While there are many important unknowns about menthol products, such as why menthol smokers may have a harder time quitting or if menthols are, in fact, more dangerous than regular cigarettes, Dr. Healton contended that there is enough evidence to make a compelling argument to ban them from the market today.
“If we can prevent our young people from being recruited as “replacement smokers” for those who quit smoking or died from tobacco-related disease, we stand a real chance of stemming the tobacco epidemic. There is simply no question that a product that has been designed to and does appeal to our kids is ‘appropriate for the protection of the public health,’ which is the standard that the FDA must meet,” Dr. Healton said.

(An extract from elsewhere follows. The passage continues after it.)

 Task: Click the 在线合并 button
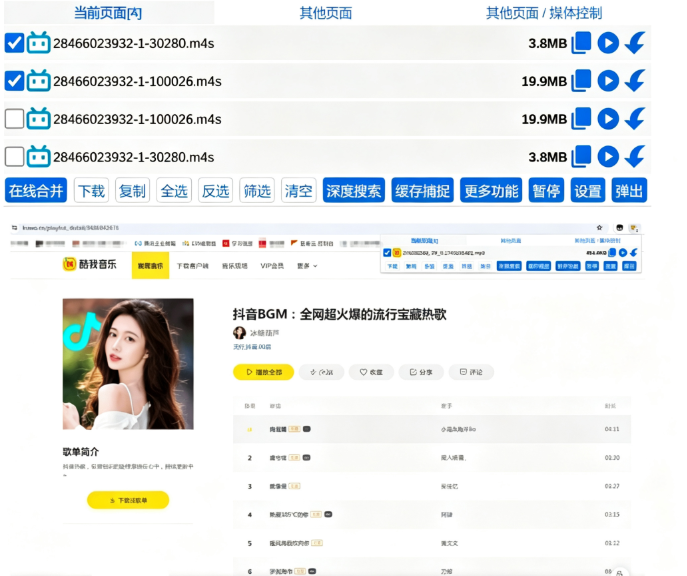click(36, 191)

Academics, advocates, activists and representatives from national public health organizations ALSO participated. Conference sponsors and supporters include: American Cancer Society; American Heart Association; American Legacy Foundation®; American Lung Association; Campaign for Tobacco-Free Kids; Centers for Disease Control and Prevention (CDC); Howard University; National African American Tobacco Prevention Network; National Cancer Institute; National Institute of Drug Abuse; National Latino Tobacco Control Network; North American Quitline Consortium; Novartis Consumer Health; The Praxis Project; Prevención, Inc.; University of California Office of the President; University of Maryland College Park; Tobacco-Related Disease Research Program.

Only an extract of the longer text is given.